> **WHAT TO DO**:
1 – From the listing, render every line from the one holding "I will coord(289,580)." through the one holding "click(x=224, y=171)", both included, as a JSON list of strings with one string per line and blank lines skipped.
2 – Carry on the forum post about art and emotion from its last sentence.

> **PAGE EXCERPT**:

Reply #7 on: September 30, 2014, 06:57:50 PM
I think art is all about an absolute devotion to emotions (or hormones if you're Nihilist), to the point of losing ones conscience, cognitive capabilities or even consciousness. A fake state of ecstasy, that I believe is your -high level- is the ultimate purpose of nearly everything a human being enjoys. Sex, religion, alcohol, drugs, poetry, music, even a movie or football game...

I agree that people experience it this way for a long time, or for different reasons, but I do not agree that this is its fundamental value in absolute terms and the totality of all that it can ever be.  Yes, art, including music, as we experience it humanly is derived from association with ideas, with cultural experiences, and with whatever we personally associate it with.  But, to relate it back to language, a language is not a devotion strictly to emotions, and the association with anything as that is simply an association -or a crutch, even- because we need to associate it that way for whatever reason we need it for at the time.  It is, in many respects, a symbol but not the thing.

> **RECORD EXTRACTS**:
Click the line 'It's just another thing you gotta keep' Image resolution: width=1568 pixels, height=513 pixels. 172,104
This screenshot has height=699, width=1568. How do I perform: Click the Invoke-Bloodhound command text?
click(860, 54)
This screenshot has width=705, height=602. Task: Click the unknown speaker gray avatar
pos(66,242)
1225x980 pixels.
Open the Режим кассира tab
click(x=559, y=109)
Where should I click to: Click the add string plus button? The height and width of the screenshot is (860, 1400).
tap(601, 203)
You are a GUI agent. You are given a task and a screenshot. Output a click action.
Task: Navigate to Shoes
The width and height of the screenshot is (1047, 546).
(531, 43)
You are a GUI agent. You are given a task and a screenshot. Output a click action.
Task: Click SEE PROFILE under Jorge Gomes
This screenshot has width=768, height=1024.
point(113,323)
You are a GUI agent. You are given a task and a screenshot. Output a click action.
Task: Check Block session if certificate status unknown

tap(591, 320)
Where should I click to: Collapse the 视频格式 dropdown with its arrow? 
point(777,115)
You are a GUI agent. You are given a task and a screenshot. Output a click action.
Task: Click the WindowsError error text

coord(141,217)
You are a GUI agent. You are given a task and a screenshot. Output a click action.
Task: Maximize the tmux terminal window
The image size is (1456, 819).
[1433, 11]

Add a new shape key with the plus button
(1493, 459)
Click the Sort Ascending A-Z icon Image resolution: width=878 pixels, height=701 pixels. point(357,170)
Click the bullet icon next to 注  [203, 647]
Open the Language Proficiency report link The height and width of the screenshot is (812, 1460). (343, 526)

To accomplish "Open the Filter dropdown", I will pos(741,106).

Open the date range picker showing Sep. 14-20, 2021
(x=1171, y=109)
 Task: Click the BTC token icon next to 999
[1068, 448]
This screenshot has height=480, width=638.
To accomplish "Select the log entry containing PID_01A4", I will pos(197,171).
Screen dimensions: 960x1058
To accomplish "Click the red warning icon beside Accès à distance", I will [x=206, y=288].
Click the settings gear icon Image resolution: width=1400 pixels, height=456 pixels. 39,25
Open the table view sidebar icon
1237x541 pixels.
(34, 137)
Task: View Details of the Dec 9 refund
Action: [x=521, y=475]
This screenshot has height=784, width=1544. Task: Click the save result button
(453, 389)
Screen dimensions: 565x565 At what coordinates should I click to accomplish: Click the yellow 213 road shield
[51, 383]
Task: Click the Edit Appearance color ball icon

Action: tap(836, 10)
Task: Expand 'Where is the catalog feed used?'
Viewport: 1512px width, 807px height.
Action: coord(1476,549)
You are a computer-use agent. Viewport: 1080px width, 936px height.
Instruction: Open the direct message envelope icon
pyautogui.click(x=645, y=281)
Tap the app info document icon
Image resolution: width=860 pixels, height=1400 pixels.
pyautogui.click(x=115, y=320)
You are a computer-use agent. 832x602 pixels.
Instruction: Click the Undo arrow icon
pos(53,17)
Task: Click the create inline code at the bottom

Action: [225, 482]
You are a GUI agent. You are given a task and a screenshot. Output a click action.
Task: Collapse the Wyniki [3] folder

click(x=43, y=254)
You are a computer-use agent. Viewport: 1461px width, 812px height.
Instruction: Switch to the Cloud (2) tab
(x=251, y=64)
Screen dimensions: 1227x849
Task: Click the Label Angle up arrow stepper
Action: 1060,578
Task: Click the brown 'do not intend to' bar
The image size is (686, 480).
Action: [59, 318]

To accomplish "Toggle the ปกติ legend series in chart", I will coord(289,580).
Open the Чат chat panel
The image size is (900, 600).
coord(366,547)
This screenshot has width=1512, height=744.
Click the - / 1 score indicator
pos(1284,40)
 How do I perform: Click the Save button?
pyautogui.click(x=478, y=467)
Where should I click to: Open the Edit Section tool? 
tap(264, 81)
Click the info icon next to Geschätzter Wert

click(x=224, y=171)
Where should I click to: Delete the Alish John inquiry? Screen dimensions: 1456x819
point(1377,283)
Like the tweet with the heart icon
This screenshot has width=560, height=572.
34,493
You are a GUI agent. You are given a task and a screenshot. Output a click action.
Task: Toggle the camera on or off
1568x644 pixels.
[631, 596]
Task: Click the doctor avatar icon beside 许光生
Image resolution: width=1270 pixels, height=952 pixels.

> **ANSWERS TO EACH TASK**:
1 –
[
  "To accomplish \"Toggle the ปกติ legend series in chart\", I will coord(289,580).",
  "Open the Чат chat panel",
  "The image size is (900, 600).",
  "coord(366,547)",
  "This screenshot has width=1512, height=744.",
  "Click the - / 1 score indicator",
  "pos(1284,40)",
  " How do I perform: Click the Save button?",
  "pyautogui.click(x=478, y=467)",
  "Where should I click to: Open the Edit Section tool? ",
  "tap(264, 81)",
  "Click the info icon next to Geschätzter Wert",
  "click(x=224, y=171)"
]

2 –
As to your last sentence, I am also not speaking of "metaphysical" or, rather, as I believe you actually mean it, "mystical" qualities.  I am actually talking really practically to core of humanity.  And, I have thought for a time now, about how a piece of music written hundreds of years ago can actually be modernly applicable - and it's not based as much on the sound of it, nor, in some ways, even the precise event that might have been occurring while it was composed.  It remains applicable when it speaks of human nature, or to the nature of living/life.  To write a symphony about the devastation of an entire race being brutally murdered, for example, speaks of devastation (and a disgusting (to me) development in a narrowness of how humans choose to treat each other) and not just about a race being murdered, and humans currently know devastation in various ways.  But, for me, the point is not to stop at the emotion of devastation, nor is it to stop at a possible outcome of the emotion of "comfort" regarding devastation, it is bigger than that and can include an awareness beyond an emotion.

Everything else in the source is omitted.